Quel scandale économique.

On ne le formulera jamais ainsi, bien sûr. On dira que la guérison rapide manque de profondeur, que le symptôme disparu laisse intact le sol sur lequel il avait poussé, qu’il faut creuser, encore, toujours, plus loin. C’est peut-être vrai. C’est aussi, parfois, une magnifique rationalisation de la rente.

La question est simple, en réalité. Elle devrait être posée lors de chaque première séance, comme un contrat moral tacite : qu’est-ce qui serait, pour vous, un signe que vous allez mieux, et combien de temps sommes-nous prêts à y consacrer ensemble ?

Mais cette question-là dérange. Elle introduit une fin dans ce qui préfère ne pas en avoir.

Il y a une forme de violence douce dans le fait d’acquiescer indéfiniment. Une violence que l’on confond avec la bienveillance parce qu’elle ne fait pas mal dans l’instant : elle anesthésie, elle conforte, elle réchauffe comme un verre de vin bu trop vite. Et pendant ce temps, le patient reste là où il est, bien installé dans sa souffrance devenue presque confortable à force d’être nommée, reconnue, validée.

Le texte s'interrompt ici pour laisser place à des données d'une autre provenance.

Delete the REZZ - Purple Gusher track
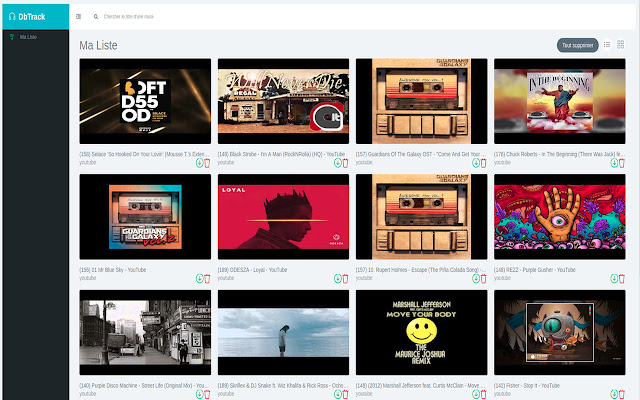622,278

Le confessionnal était gratuit. Le divan, lui, facture.

Et parfois je me dis que la différence la plus honnête entre un bon ami, un curé attentif et certains thérapeutes, c’est simplement la plaque sur la porte et le montant de la facture.

La thérapie devrait avoir pour unique boussole l’obsolescence programmée du thérapeute.

Vouloir que son patient aille mieux – vite, durablement, profondément – c’est accepter de perdre un client. C’est faire de sa propre disparition du tableau clinique la mesure de sa réussite.

Peu de métiers demandent autant.

Peu de métiers récompensent aussi peu ceux qui y excellent vraiment.

Références

  • Bateson, G. (1977). Vers une écologie de l’esprit (Tomes 1 & 2). Éditions du Seuil.
  • Bateson, G. (1972). Steps to an ecology of mind: Collected essays in anthropology, psychiatry, evolution, and epistemology. Chandler Publishing.
  • de Shazer, S. (1985). Keys to solution in brief therapy. W. W. Norton & Company.
  • Eysenck, H. J. (1952). The effects of psychotherapy: An evaluation. Journal of Consulting Psychology16(5), 319–324. https://doi.org/10.1037/h0063633
  • Farrelly, F., & Brandsma, J. M. (1974). Provocative therapy. Meta Publications.
  • Haley, J. (1963). Strategies of psychotherapy. Grune & Stratton.
  • Rogers, C. R. (1951). Client-centered therapy: Its current practice, implications, and theory. Houghton Mifflin.
  • Watzlawick, P., Weakland, J. H., & Fisch, R. (1975). Changements : paradoxes et psychothérapie. Éditions du Seuil.
  • Watzlawick, P., Weakland, J. H., & Fisch, R. (1974). Change: Principles of problem formation and problem resolution. W. W. Norton & Company.
  • Watzlawick, P., Beavin, J. H., & Jackson, D. D. (1972). Une logique de la communication (J. Morche, trad.). Éditions du Seuil.